In questi giorni in cui l'odio tracima incontrastato, consiglio caldamente la lettura di questo libro. E' un saggio sobrio, profondo, lucido, sconvolgente. Abbiamo tutti bisogno di letture come questa, per non dimenticare mai che, qualunque cosa ci dicano, qualunque cosa accada, siamo e restiamo tutti esseri umani.
 

IreneElle

Member
"La Frontiera corre sempre nel mezzo".

Da tempo, nel mese di Gennaio, mese in cui si celebra la Giornata della Memoria, leggo qualcosa di attinente. Negli anni però ho allargato la mia visione di Giornata della Memoria, per cui mi dedico a libri che parlino di grandi tragedie umane e storiche, di stragi e massacri frutto del male, dell'ignoranza e delle dittature, avvenuti in giro per il mondo.
E ci sono centinaia di pagine nere, nerissime che riguardano il Nostro Novecento.
Quest'anno ho deciso di leggere Frontiera, di Alessandro Leogrande, scrittore tarantino, morto prematuramente a soli quarant'anni. Ho scelto questo libro inchiesta perchè, aldilà dell'umana compassione che provo nel vedere quei barconi, sento anche l'urgenza di capire in maniera approfondita questo fenomeno.
Non avrei potuto fare scelta migliore.

"Ad apparirci spesso incomprensibili sono i frammenti di Storia, gli sconquassi sociali, le fratture globali che avvolgono le motivazioni individuali, fino a stritolarle. Incomprensibili perchè provengono letteralmente da un altro mondo. Credo che sia questo il motivo per cui è difficile comprendere il popolo dei barconi che giunge sulle coste europee".

Ed ancora:
"C'è qualcosa che manca. Possiamo acnhe ricostruire tutte le fasi del naufragio, fare il conto dei vivi e dei morti, raccontare le loro storie. Ma c'è sempre qualcosa che manca. Manca il contesto. Più riduciamo il popolo del peschereccio affondato al rango di vittime, più allontaniamo il contesto".

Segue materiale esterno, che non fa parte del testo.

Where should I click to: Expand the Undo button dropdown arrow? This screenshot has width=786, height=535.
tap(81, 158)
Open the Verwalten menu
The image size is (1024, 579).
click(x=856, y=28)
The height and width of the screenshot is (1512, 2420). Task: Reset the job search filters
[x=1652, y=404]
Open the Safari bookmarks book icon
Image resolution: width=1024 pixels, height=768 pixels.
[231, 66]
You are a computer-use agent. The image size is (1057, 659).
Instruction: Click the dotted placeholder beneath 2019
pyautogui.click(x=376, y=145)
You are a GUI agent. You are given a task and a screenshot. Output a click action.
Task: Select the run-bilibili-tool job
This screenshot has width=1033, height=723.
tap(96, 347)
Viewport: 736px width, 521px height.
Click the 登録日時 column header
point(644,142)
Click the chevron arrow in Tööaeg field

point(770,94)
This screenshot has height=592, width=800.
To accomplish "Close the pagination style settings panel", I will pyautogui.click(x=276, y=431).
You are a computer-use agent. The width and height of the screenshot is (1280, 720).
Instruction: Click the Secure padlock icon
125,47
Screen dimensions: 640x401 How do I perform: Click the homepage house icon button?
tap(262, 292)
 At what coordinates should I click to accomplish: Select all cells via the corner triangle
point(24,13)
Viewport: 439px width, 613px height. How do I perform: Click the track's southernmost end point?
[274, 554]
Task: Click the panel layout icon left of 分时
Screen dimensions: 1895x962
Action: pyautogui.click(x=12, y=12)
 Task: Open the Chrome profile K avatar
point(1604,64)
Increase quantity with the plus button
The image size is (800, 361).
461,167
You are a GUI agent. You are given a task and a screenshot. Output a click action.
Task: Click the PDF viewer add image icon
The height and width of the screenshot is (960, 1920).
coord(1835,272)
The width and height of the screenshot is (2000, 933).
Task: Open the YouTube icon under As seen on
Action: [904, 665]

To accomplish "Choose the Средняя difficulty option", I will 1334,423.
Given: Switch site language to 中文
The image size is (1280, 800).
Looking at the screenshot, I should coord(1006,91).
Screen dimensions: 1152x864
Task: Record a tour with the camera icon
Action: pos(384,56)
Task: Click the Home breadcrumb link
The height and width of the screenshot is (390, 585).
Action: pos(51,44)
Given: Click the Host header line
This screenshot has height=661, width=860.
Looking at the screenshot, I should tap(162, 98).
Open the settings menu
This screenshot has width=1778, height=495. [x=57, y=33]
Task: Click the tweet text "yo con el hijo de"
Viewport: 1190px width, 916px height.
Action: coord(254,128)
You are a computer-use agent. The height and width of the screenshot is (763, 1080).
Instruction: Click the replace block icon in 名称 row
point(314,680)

Leogrande non è solo un giornalista che racconta, che analizza, che approfondisce, è un giornalista che si/ci pone delle domande:
"Fino a che punto è lecito scavare, porre e porsi domande, interrogare i superstiti? Qual è il punto esatto in cui il dovere della memoria sconfina nella morbosità? Come scansare il rischio di dire il già detto, di scivolare nella reiterazione delle tragedie che, viste da una certa distanza, come dalla costa in mezzo ai bagnanti, possono apparire tutte uguali? Come farsi testimone dell'unicità di ogni ferita?".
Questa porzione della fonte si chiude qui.